Over the last few months, Libya’s Internal Security Agency (ISA) has rounded up seven young Libyans, accusing them of very serious crimes including that of apostasy, contempt of Islam and spreading of atheism. Such accusations in the predominantly Muslim and overwhelmingly conservative country could be a death sentence, even if unproven. On its Facebook page, ISA published seven video clips of what it called “confessions” of the jailed men. The videos have long since been removed.
The seven detainees, picked up between November 2012 and late March this year, were also accused of being members of an “illegal organisation.” The security agency went to say that the detainees were working to wreck Libya’s “Islamic values” by destroying the “fundamentals” of the Libyan society.

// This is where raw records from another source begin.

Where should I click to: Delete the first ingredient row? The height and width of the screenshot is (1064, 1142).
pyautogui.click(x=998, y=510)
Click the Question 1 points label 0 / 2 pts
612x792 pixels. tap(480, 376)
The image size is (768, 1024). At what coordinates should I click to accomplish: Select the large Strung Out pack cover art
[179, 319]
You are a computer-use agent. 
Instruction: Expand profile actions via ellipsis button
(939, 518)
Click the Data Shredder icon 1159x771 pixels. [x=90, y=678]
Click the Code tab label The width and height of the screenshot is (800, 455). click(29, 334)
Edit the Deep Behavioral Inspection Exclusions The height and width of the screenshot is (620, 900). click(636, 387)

On 25 March, Libya’s Attorney General’s office (AG) published its own statement, also on Facebook, confirming ISA’s charges against five suspects, not seven as ISA said, without explaining what happened to the other two mentioned in ISA’s original statement of charges. Many in Libya think the authorities are deliberately targeting activists to silence dissent.
The United Nations Commission of Human Rights, on the same day, released a statement expressing its concern about the “deepening crackdown on civil society in Libya”, while calling on the authorities to stop such activities, pointing out to Tanweer Organisation which was dissolved and members of its board fled the country. To the UN, all detained individuals are “human rights” defenders. Tanweer was a licensed civil society organisation operating openly in Libya but, in recent years, it failed to renew its registration which made it an illegal organisation.
There is no court hearing scheduled for the accused, but the AG office’s statement noted that they will have their day in court.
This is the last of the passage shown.